== Records to use ==

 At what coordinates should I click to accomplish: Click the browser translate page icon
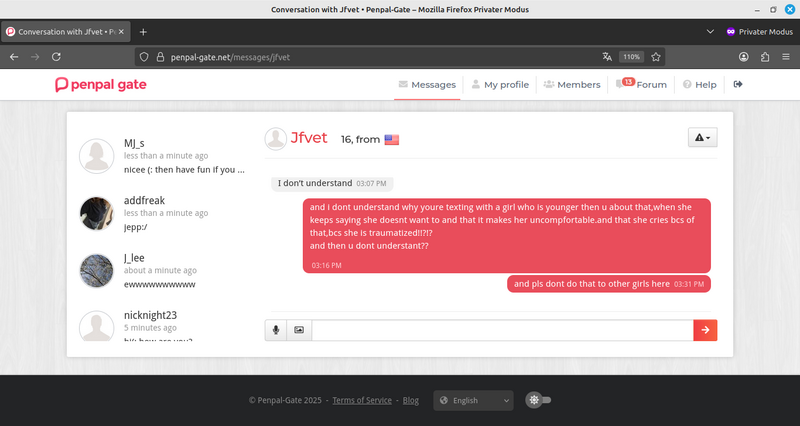click(x=607, y=57)
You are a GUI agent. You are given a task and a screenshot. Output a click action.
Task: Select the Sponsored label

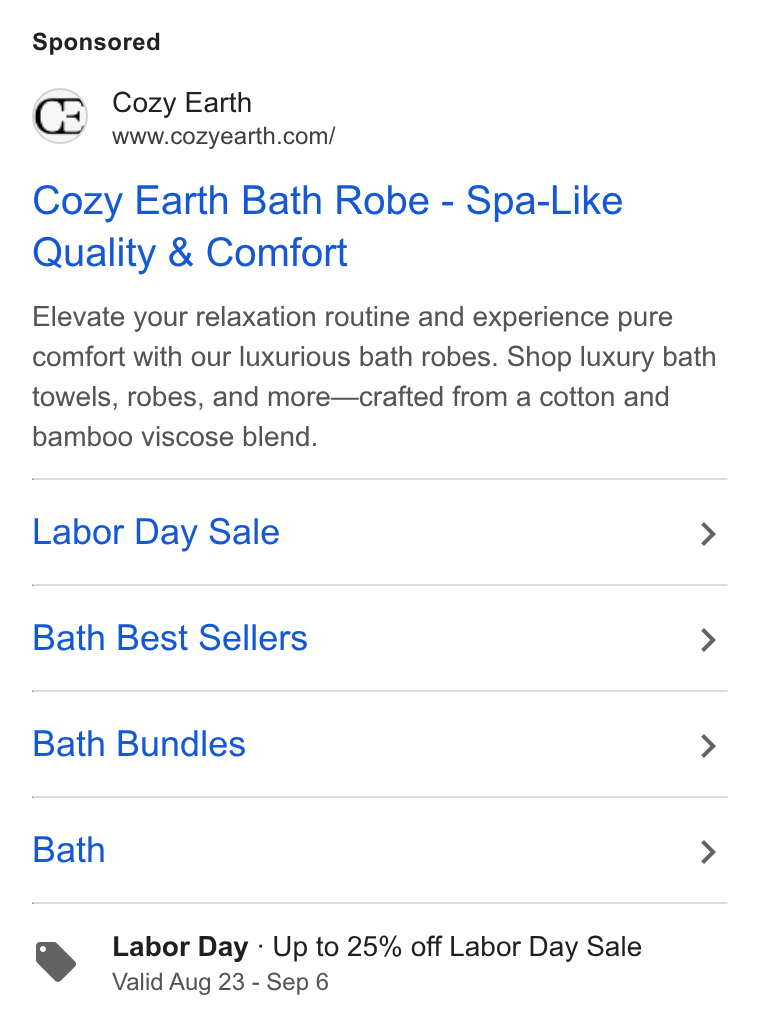point(96,42)
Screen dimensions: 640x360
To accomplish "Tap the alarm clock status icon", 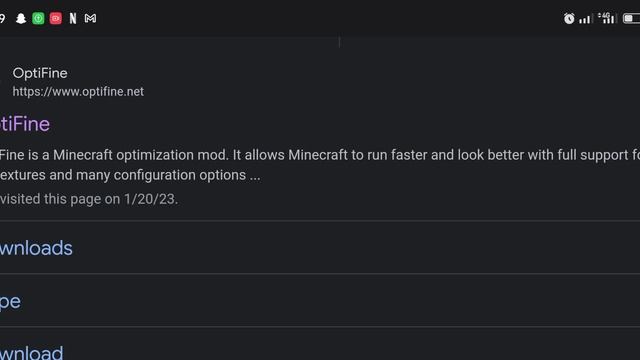I will (569, 18).
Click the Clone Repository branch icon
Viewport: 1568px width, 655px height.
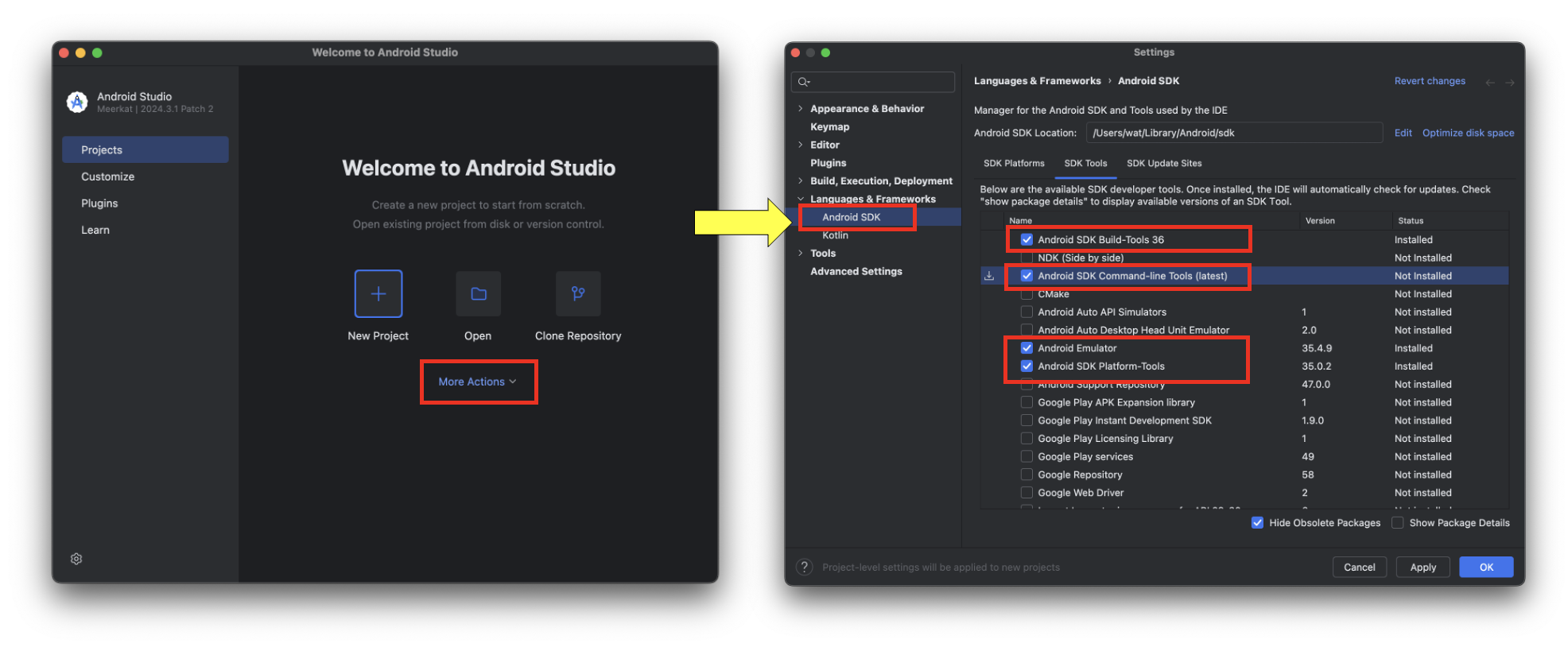(x=578, y=293)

===

Assignment: Set down word for word every line from the line containing "Click the Clone Repository branch icon" through the last line of the entries, and nothing more; no pictures.

Response below:
Click the Clone Repository branch icon
Viewport: 1568px width, 655px height.
(x=578, y=293)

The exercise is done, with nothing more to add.